As young riders graduate high school, a concern among many is where and how they can keep riding during their college years. There are several intercollegiate riding programs in the United States that offer riding opportunities and camaraderie for college equestrians. Here is our complete guide to intercollegiate riding programs. For those who want to learn more about paying for college, check out our Primer on Equestrian Scholarships and Grants.
Intercollegiate Horse Shows Association (IHSA)
The IHSA offers individual and team competition in hunt seat equitation, western horsemanship, reining, and the newest addition—ranch riding. Members compete at eight different levels ranging in riding experience from beginner through advanced. Horses are provided by the host school for each competition, and riders draw their mount’s name for a class and then must show that horse to the best of their abilities. This format opens up opportunities to riders that may not own their own horse.

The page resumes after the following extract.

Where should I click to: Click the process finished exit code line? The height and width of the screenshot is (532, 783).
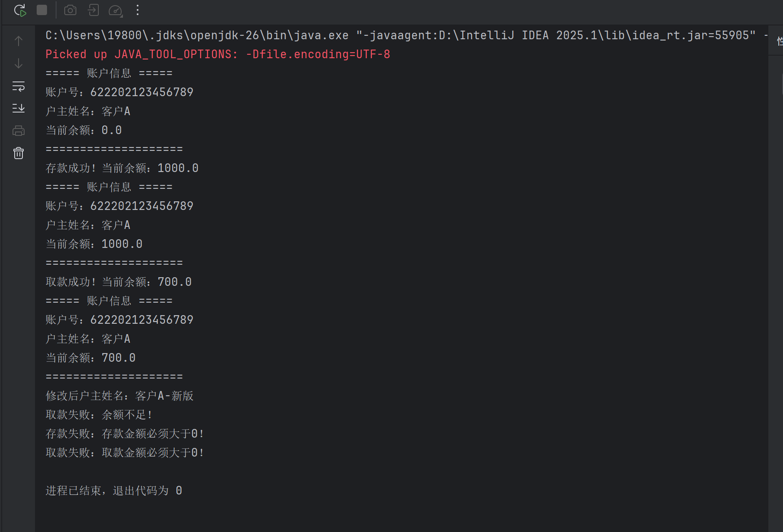pyautogui.click(x=114, y=491)
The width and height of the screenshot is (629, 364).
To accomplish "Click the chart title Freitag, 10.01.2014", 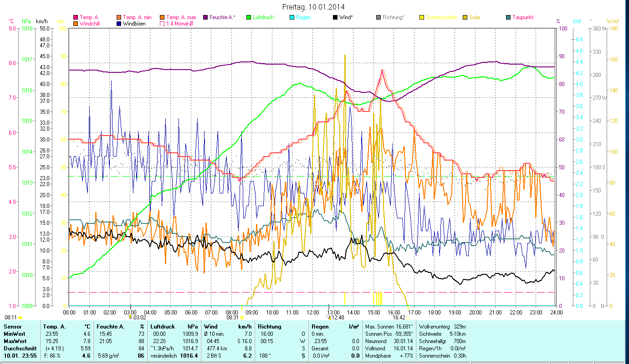I will [x=313, y=7].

Other membership benefits include the opportunity to apply for academic awards and scholarships through the Intercollegiate Equestrian Foundation (IEF) and free memberships to governing bodies like U.S. Equestrian, the United States Hunter Jumper Association (USHJA), and the American Quarter Horse Association (AQHA). Plus members receive discounts to great products and services.
“The IHSA is a great way to continue to ride in college without the expense of horse ownership,” says IHSA Executive Director Peter Cashman. “For advanced through beginner riders, competition is fun and challenging. But what I hear from members time and again is how the IHSA impacted their lives by providing a sense of accomplishment in a supportive and inclusive team environment.”
For more information, visit www.ihsainc.com. Connect on Facebook, Instagram, and Twitter.
National Collegiate Athletic Association (NCAA)
The National Collegiate Athletic Association (NCAA) is a member-led organization dedicated to the well-being and lifelong success of college athletes. Currently, NCAA Women’s Equestrian is considered an NCAA Emerging Sport for women and provides college competitive opportunities to almost 1,400 female student athletes. NCAA Equestrian teams can offer up to 15 scholarships, which can be divided among multiple team members.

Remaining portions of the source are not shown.